(やること):
A - 後に示すモーツァルト演奏会についての抜粋で、筆者が今週合唱についていろいろ書いたり語ったりしている理由を、抜粋の内容に沿って一〜三文で説明してください。
B - モーツァルト演奏会についての抜粋を、最後の文の後から書き継ぐこと。

:: 抜粋

モーツァルトのミサ曲、音楽工房くらによる企画演奏会がいよいよ今週末31日(日)東京オペラシティ・リサイタルホールで開催されます
長年シリーズで開催してきましたが、この15回目で最終回です。
今回のメインプログラムのミサ曲は『変ロ長調 K.275』。
その他、オペラアリア、混声合唱作品、女声ア・カペラ、管弦楽曲など、多彩なプログラムがすべてモーツァルト作品、というとても珍しい形の演奏会です。
指揮は倉岡信先生、女声ア・カペラだけは私の師匠である倉岡典子先生。
私は、倉岡門下生で構成されるモーツァルトミサ曲合唱団東京の一員として出演します。


、、、というわけで、最近は合唱とモーツァルトのことを考えている時間が長いので、今週は合唱についていろいろ思うことを書いたり語ったりしています。




この演奏会のために、師匠の合唱団へのレッスンを皆さんと一緒に受けていて。。。

レッスン初めはいつも、みんなが個人の世界に居るのに、時間が経つにつれていつの間にか大勢でひとつの世界、先生の教えるモーツァルトの世界を作り出すモードになっています。

そして、指導の手法の面でもとても勉強になります。


例えば、長く難しい曲のレッスンで、大切なところ一箇所だけを徹底的に指導される。

::::
:: 提供資料

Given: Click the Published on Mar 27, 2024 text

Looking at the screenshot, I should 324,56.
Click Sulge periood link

::::
:: 提供資料

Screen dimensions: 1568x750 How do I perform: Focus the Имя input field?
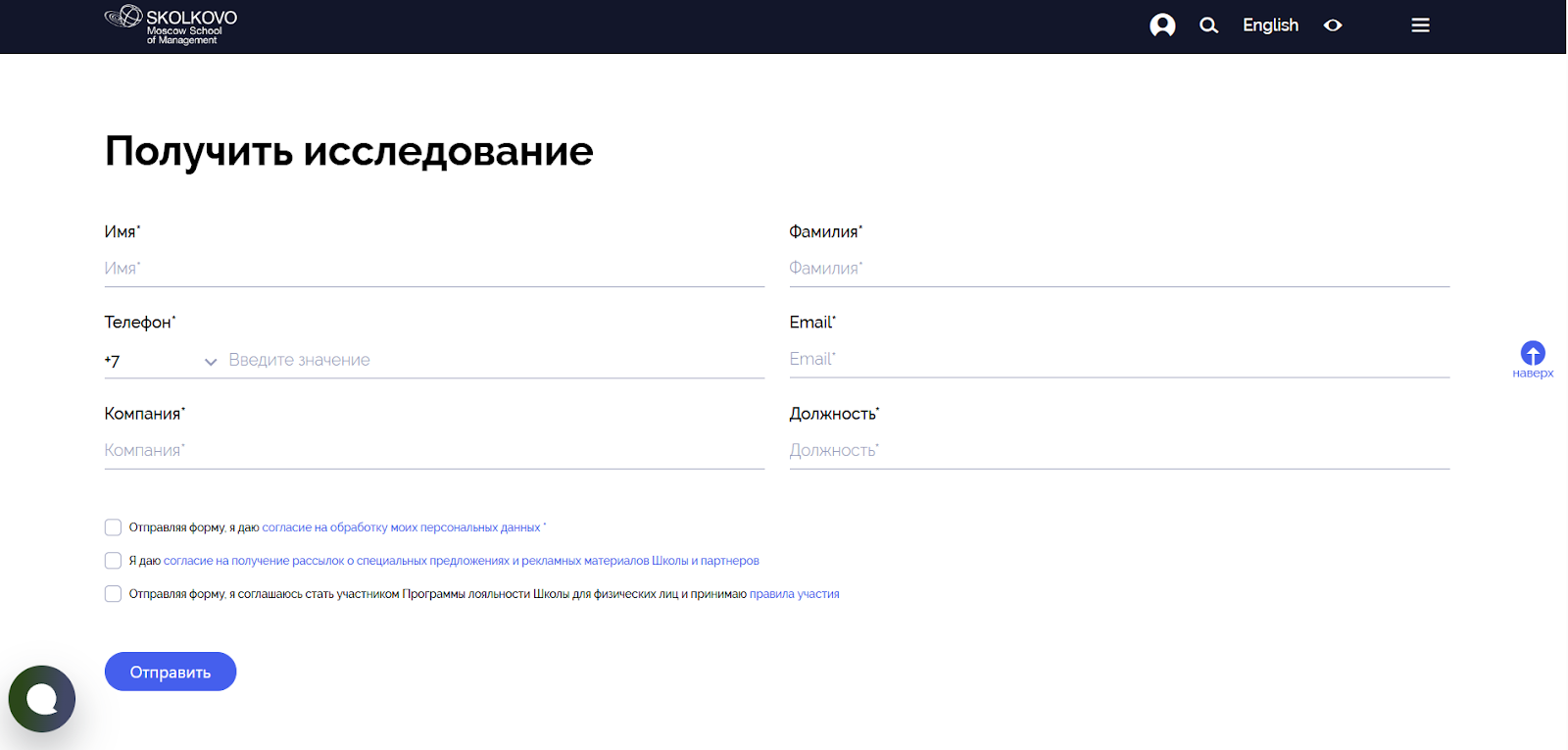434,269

::::
:: 提供資料

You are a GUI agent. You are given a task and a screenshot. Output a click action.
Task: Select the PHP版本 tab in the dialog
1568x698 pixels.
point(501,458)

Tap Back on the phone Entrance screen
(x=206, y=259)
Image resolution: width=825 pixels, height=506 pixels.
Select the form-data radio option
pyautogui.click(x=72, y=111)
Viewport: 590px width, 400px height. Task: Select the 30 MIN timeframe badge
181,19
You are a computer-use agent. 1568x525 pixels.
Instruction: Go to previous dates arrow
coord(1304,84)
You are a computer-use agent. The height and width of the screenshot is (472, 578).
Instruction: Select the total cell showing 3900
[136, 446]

::::

(最終結果):
A - 筆者は今週末のモーツァルト作品による演奏会に、合唱団の一員として出演します。そのため最近は合唱とモーツァルトのことを考えている時間が長く、今週は合唱について思うことを書いたり語ったりしています。

B -
そして最後に曲全体を通して演奏してみると、他の似たようなところも出来るようになっている。
この方法は私も時々使いますが、受講する側に「絶対に上手くなるぞ」「このレッスンを全身で受け止めて全力で楽しむぞ」という気概があると、上手くいく気がします。
その点で、“音楽工房くら”の合唱団員の方々は意欲に満ち溢れています。


典子先生による女声部へのレッスンでは、フレーズ前の呼吸についてを大切にご指導されます。
先日のレッスンで印象に残ったアドバイス
「映像をイメージすればその息を吸える」

次のフレーズが長いからまたは難しいからここではたくさん吸っておかなくては、というようにテクニックの面だけを考えて頭を使って息を吸う時には、その音楽の世界を表現していないことが顔つきに現れます。
そして吸い方を失敗することも多いし、その後の声もあまり良いものにはなりません。

先生の言う「映像」とは、例えばモーツァルト『Ave Maria』なら、「いま私たちは教会にいる」「教会の祭壇や高い天井が見えてくる」ということ。
どう吸うかを考えるのではなく、表現に没頭すればその音楽そのフレーズにふさわしい呼吸ができますよ、と教えてくださいます。


その他数えきれないくらいたくさんのことを、先生方のご指導から学んでいます。


合唱団への一番の褒め言葉は
「皆さんいつの間にか、モーツァルトが解っている人になっているのを感じられていますか」
でした。


さて、大舞台、楽しんできます!


Musique, Elle a des ailes.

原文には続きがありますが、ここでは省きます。